* RBA cuts cash rate by 100 basis points to 4.25 pct
* Market pricing in further drastic easing next year
* Retail sales rise 0.7 pct in Oct, beating forecasts (Recasts with rate cut, reaction)
By Wayne Cole
SYDNEY, Dec 2 (Reuters) - Australia's central bank slashed interest rates to a 6-½ year low, bringing the easing since September to 3 percentage points and leaving the door open to more cuts as it fights to save its economy from recession.
The Reserve Bank of Australia (RBA) cut its cash rate by an unexpectedly bold 100 basis points to 4.25 percent -- the lowest since May 2002 -- after its monthly policy meeting. It was the bank's fourth rate cut in as many months.
"It's taken the cash rate back to a historical low but it won't be the last one," said John Edwards, chief economist at HSBC. "I expect the cash rate to be under 4 percent by March."
Explaining the move, Governor Glenn Stevens noted the perilous state of the global economy and suggested there could be more cuts.
The futures market is already well ahead of him, pricing in swingeing cuts to near 3.0 percent next year, depths that have not been seen in money markets since the early 1960s.
Neither is the central bank alone in its urgency. The European Central Bank, Bank of England and Reserve Bank of New Zealand are all expected to chop rates this week in an effort to revive growth.
RBA's Stevens said a big slowdown in domestic demand was underway which would soon pull inflation lower and warranted moving policy to an expansionary setting.
Figures on gross domestic product due on Wednesday are expected to show the economy grew a paltry 0.2 percent in the third quarter, and perhaps even suffered an outright contraction. Annual growth is seen braking to 1.9 percent, down from more than 4 percent this time last year.
"The economy is poised on a knife edge and the RBA is going to keep cutting until it starts to get traction with consumers and housing," said Macquarie senior economist Brian Redican.
MORTGAGE RELIEF
The central bank's task was aided by most of the main commercial banks which hurried to cut their variable mortgage rates -- which are the most commonly used in Australia -- by the full 100 basis points on Tuesday.
That should deliver a big and almost immediate boost to household income, and contrasts with the United States where the Federal Reserve has had trouble bringing down mortgage rates.
All of this was welcomed by Australia's government, which is keen to avoid a politically damaging recession.
"This is a vital rate cut from the Reserve Bank, delivered at a time when all our joint efforts are directed to strengthening the economy," said Treasurer Wayne Swan.
The government has weighed in with a A$10.4 billion ($6.7 billion) stimulus package, much of which hits wallets next week, and is spending more on roads, hospitals and schools.
There have been hints all this stimulus might be helping consumer confidence.
Retail sales showed a surprise 0.7 percent increase in October, when analysts had looked for a 0.4 percent drop.
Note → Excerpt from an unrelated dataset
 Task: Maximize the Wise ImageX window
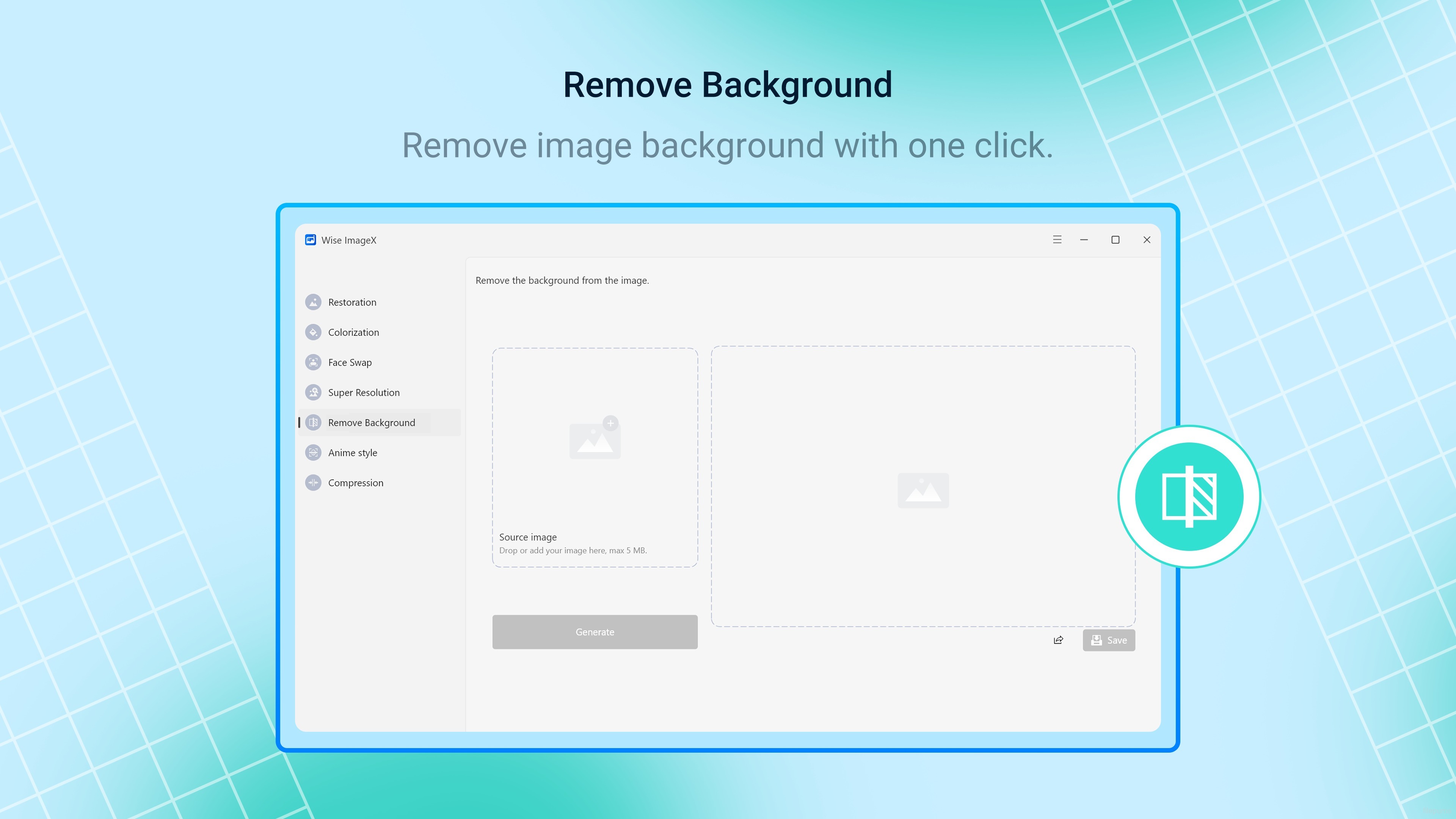(x=1115, y=240)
Furniture and electricals retailer Harvey Norman on Tuesday said like-for-like sales for the 28 days to Nov. 30 rose 0.5 percent compared to the same period last year, thanks in part to discounting.
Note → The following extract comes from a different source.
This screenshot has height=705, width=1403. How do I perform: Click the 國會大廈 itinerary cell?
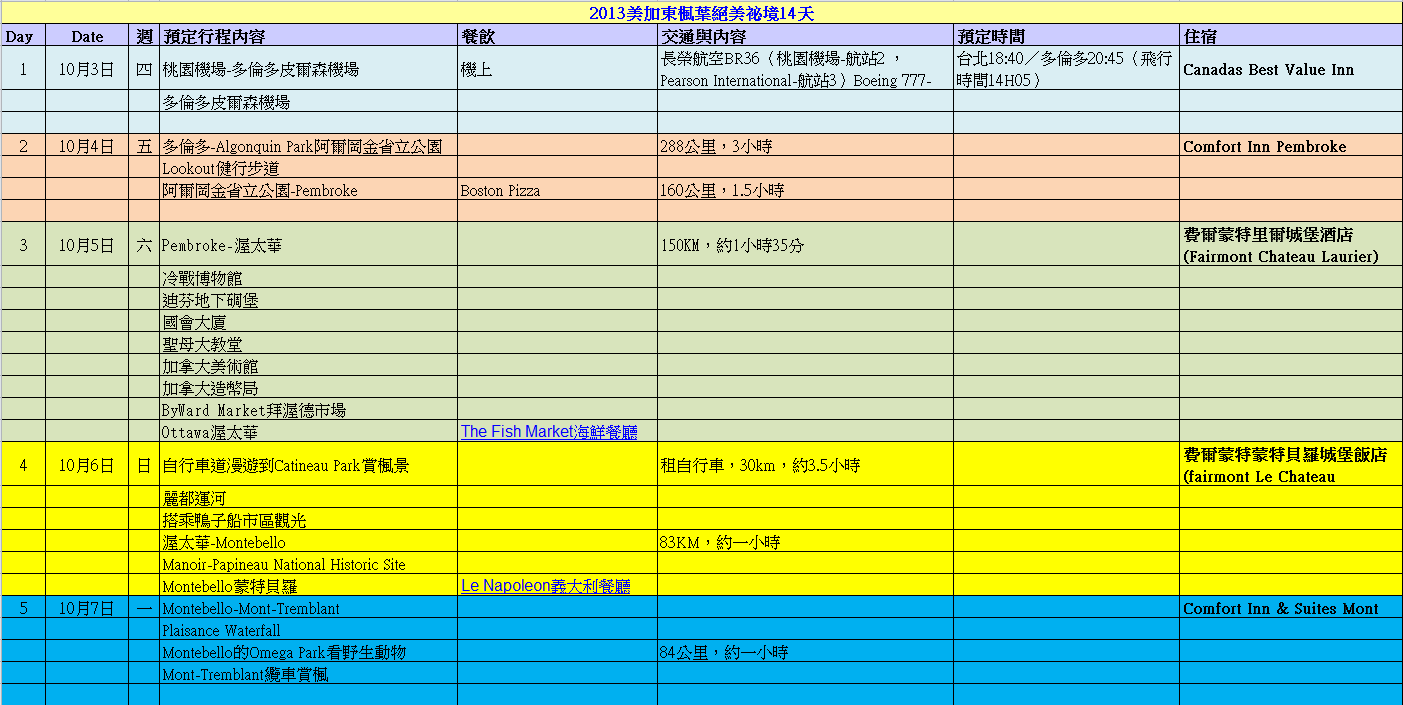tap(194, 323)
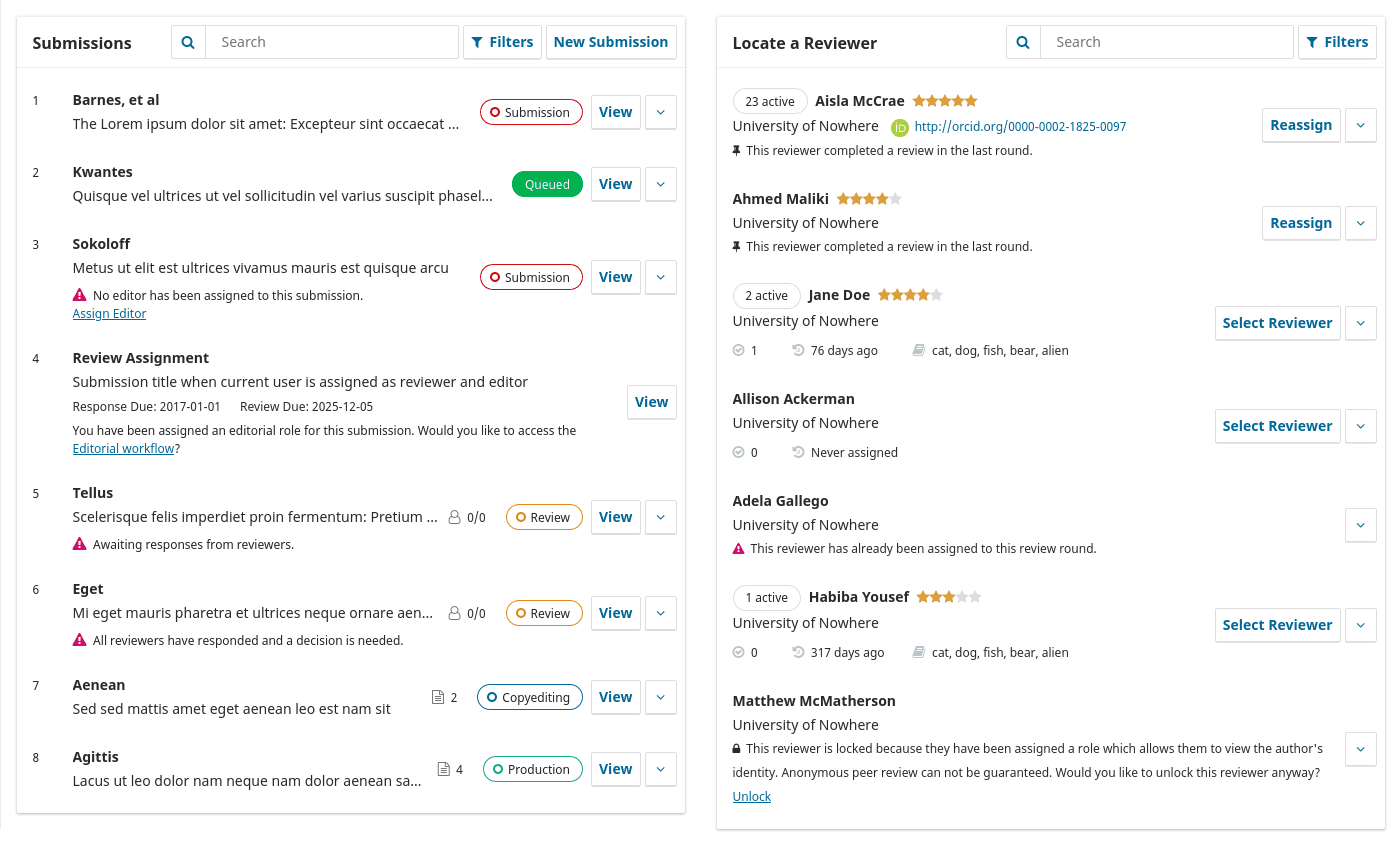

Grocery wholesaler Metcash also reported it had satisfactory sales in November and saw no weakening in its markets, though it is in a traditionally defensive sector.
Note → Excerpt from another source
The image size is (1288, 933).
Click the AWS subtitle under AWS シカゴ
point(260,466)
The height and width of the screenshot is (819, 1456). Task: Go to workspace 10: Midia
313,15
But such resilience could prove all-too fleeting in the face of fresh falls in equity markets and deepening global gloom.
Australia's share market sank over 3 percent on Tuesday after bourses in Wall Street and Europe dived in reaction to truly awful readings on industrial activity.
The United States was officially declared to have been in recession for all of this year.
Even more alarming for a relatively small and open economy like Australia, its two biggest trading partners, Japan and China, were reporting ever-grimmer conditions.
"It further elevates the risks of deflation as the main driver of the global economy in recent years -- China -- deals with what, for it, is a period of ultra weak activity," said Stephen Koukoulas, global strategist at TD Securities.
"That spells big trouble for the Australian economy," he added. "The RBA is set to cut rates ultra aggressively, bond yields should fall further."